Glossary & Notations (Section 4)

English Notation / Term	Meaning in this Lecture
Semantic Role Labeling (SRL)	Determining the semantic role played by each noun phrase connected to a verb.
FOL (First-Order Logic)	A formal logical system used historically for meaning representation.
Thematic roles	Semantic generalizations over the specific roles that occur with verbs.
Agent / Patient	The doer of an action / The entity affected by an action.
Experiencer	A participant characterized as aware of something.
Theme / Location	Entity changing state or position / Where the event occurs.
Source / Goal	Origin of motion / Destination of motion.
Instrument / Beneficiary	Tool used to perform an action / Entity that benefits from the action.

Section 5: Neural Networks Foundations

The lecture concludes with a visual and simplified mathematical introduction to the foundations of Neural Networks, which solve all the previous problems in modern models like GPT-3 and GloVe. As data structure scientists, we view these models as directed computational graphs.

The lecture presents two fundamental processes:

1. Forward Propagation (الانتشار الأمامي)

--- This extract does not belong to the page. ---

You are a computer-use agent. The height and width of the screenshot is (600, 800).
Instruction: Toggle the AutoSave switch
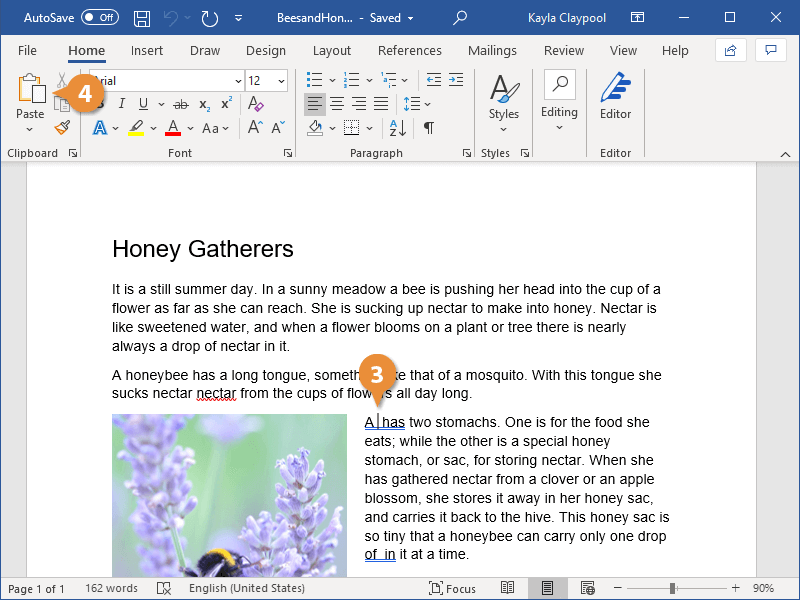coord(99,18)
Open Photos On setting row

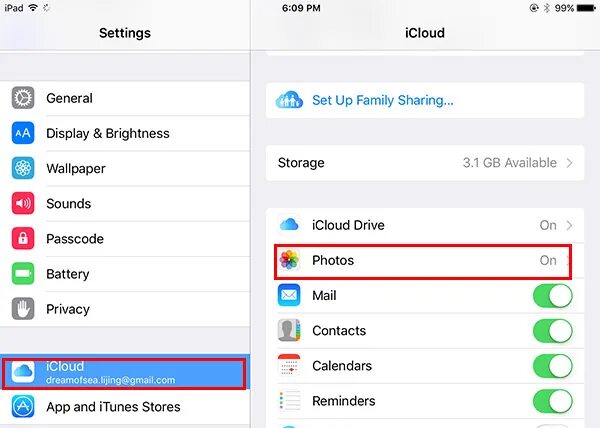point(423,262)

To calculate outputs and predictions. The equations represented in the diagram are:

z = W x + b

(where x is the input vector, W is the weights matrix, and b is the bias vector)

h = f(z)

(where f is the activation function, e.g., ReLU, sigmoid, tanh)

s = final score or output

2. Backpropagation (الانتشار العكسي)

To update weights and enable machine learning by calculating partial derivatives (gradients) using the chain rule:

∂s/∂s = 1  (derivative of the score with respect to itself)
∂s/∂h     (derivative of the score with respect to the hidden layer)
∂s/∂z     (derivative of the score with respect to z)

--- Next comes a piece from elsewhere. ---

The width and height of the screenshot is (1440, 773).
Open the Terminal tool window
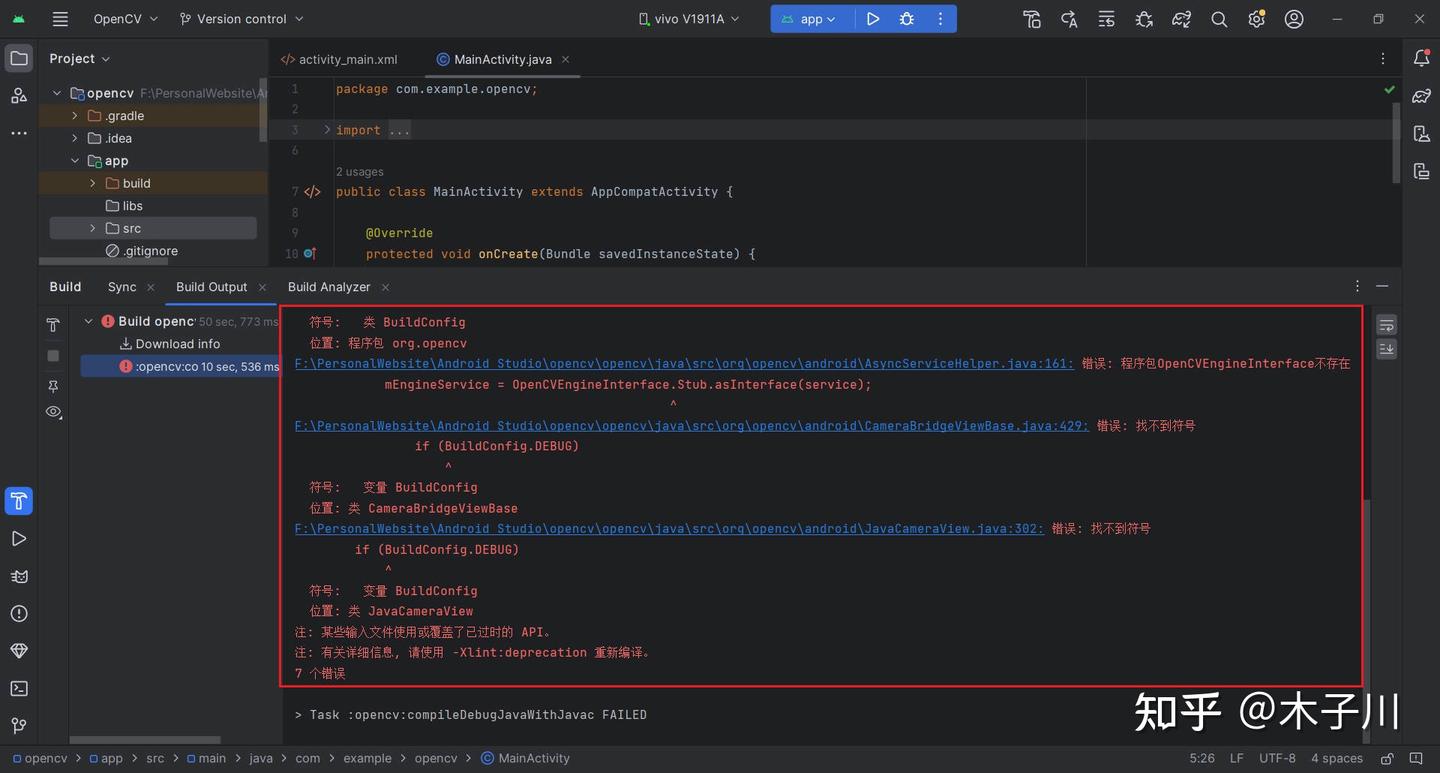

These gradients are used to update the weight matrices W and bias vectors b so that the model can learn to perform NLP tasks accurately.

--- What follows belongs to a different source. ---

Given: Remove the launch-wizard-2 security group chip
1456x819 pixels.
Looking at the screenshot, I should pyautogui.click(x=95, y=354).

Glossary & Notations (Section 5)

English Notation / Term	Meaning in this Lecture
Forward Propagation	The process of calculating the output of a neural network.
Backpropagation	The process of calculating gradients to update network weights.
x / W / b	Input vector / Weights matrix / Bias vector.
z / h / f	Linear combination (Wx + b) / Hidden representation / Activation function.
s	Final score or output.
∂s/∂z, ∂s/∂h	Partial derivatives used in backpropagation.
GPT-3 / GloVe	Advanced NLP models based on neural network architectures.

Summary & Core Vocabulary

Term	Definition
NLP	AI field for computers using human language
NLU / NLG	Understanding vs. generating language
Ambiguity	Multiple distinct interpretations
Vagueness	Lack of precision, not multiple crisp meanings
Morpheme	Smallest unit of meaning
Inflectional / Derivational	Grammatical variants vs. new words
POS tagging	Assigning grammatical categories
NER	Extracting named entities (PER, ORG, LOC)
Parse tree	Tree representation of sentence syntax
BoW	Order-ignoring text representation
Word2vec (CBOW, Skip-gram)	Neural embeddings capturing similarity
Confusion matrix	2x2 table for classifier evaluation (TP, TN, FP, FN)
WSD	Choosing correct word sense (WordNet, synsets)
SRL	Assigning thematic roles (Agent, Patient, etc.)
Thematic roles	Agent, Patient, Experiencer, Theme, Location, Source, Goal, Instrument, Beneficiary
Forward / Backpropagation	Neural network computation & learning
GPT-3 / GloVe	Advanced models built on neural architectures

Further Notes for Implementation

Tokenization – always consider punctuation and clitics (e.g., n't in English).
Stemming vs. Lemmatization – stemmer chops off endings (running → run); lemmatizer uses vocabulary and morphology (better → good).
Evaluation metrics – precision, recall, F1-score derived from confusion matrix.
Modern word embeddings – GloVe (global co-occurrence), FastText (subword information), BERT (contextual, transformer-based).